Okay, aside from all the rumors about Cruise and his pansexual ways, the Scientology and his nutjob Manson-like intensity this has an eeew factor up there with AARP orgies. When you have the ultimate cougar, Cher, dishing with Oprah, who as far as we're concerned has the worst possible taste in celebrity friends (i.e. John Travolta, Tom Cruise, Jennifer Anniston, et al) film (Catwoman, Basic Instict 2, Bee Movie, et al) and music (Josh Groban, Il Divo, James Blount, et al) chattering like dirty old hags about banging the Risky Business kid twenty years ago you got yourself a shark jumping moment devoid of all dignity.

It easy to see why Cher dragged this chestnut out of the muck for all to imagine. She needs to juice her image for her new Vegas gig at Ceasar's Palace. But c'mon, why have we not heard of this before? "He was so wonderful. And I was so crazy about him," said Cher, "And he was so, like, different. He was a shy boy. He didn't have any money." And there you have it ladies and gentlemen, the cougar prey profile : hot, shy, poor and 16 years younger - "c'mere and let mommy give you a special hug".

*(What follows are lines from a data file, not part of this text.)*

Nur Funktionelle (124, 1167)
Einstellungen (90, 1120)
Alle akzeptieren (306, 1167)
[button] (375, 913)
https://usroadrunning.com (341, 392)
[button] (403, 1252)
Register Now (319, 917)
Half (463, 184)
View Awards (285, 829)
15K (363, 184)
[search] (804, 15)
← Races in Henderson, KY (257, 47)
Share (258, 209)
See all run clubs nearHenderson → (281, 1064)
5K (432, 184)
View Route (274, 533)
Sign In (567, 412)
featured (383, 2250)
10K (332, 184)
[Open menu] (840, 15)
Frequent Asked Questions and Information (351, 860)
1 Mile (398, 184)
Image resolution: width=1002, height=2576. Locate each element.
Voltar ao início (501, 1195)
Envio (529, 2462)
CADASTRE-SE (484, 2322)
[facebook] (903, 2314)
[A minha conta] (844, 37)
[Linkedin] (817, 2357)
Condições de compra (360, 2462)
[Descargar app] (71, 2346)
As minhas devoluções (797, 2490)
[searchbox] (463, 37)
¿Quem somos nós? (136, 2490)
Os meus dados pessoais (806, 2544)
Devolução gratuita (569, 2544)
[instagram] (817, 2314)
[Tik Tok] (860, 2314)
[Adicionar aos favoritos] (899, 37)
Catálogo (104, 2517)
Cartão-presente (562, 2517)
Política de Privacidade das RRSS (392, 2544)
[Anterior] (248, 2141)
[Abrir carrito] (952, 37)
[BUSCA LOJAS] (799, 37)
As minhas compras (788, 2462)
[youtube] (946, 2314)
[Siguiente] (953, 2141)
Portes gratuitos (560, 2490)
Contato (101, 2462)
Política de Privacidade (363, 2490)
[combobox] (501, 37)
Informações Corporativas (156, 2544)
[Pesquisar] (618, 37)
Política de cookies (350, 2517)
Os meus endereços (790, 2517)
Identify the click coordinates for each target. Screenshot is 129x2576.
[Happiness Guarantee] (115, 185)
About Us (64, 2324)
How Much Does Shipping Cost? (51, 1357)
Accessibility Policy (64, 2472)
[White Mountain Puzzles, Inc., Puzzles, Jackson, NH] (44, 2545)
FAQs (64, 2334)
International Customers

Now let it be said that the editorial staff has nothing against the legendary loveliness that comes from an experienced woman teaching a young buck the ways of the world. We just have a problem with the jumping-out-of-the-cake nature of this bombshell and the absolute lack of sexual chemistry it conjures up. This love connection rivals Melissa Etheridge and David Crosby. It certainly doesn't have any of the panache of let's say, Doris Day and Rock Hudson or Wayland Flowers and Madame for that matter.

Well, we wish all involved the best, because careers are slouching towards nadirs and I guess at this point all they have are memories. Lurid, tabloid-esque, I need to take a shower kind of memories that most of us could've done without.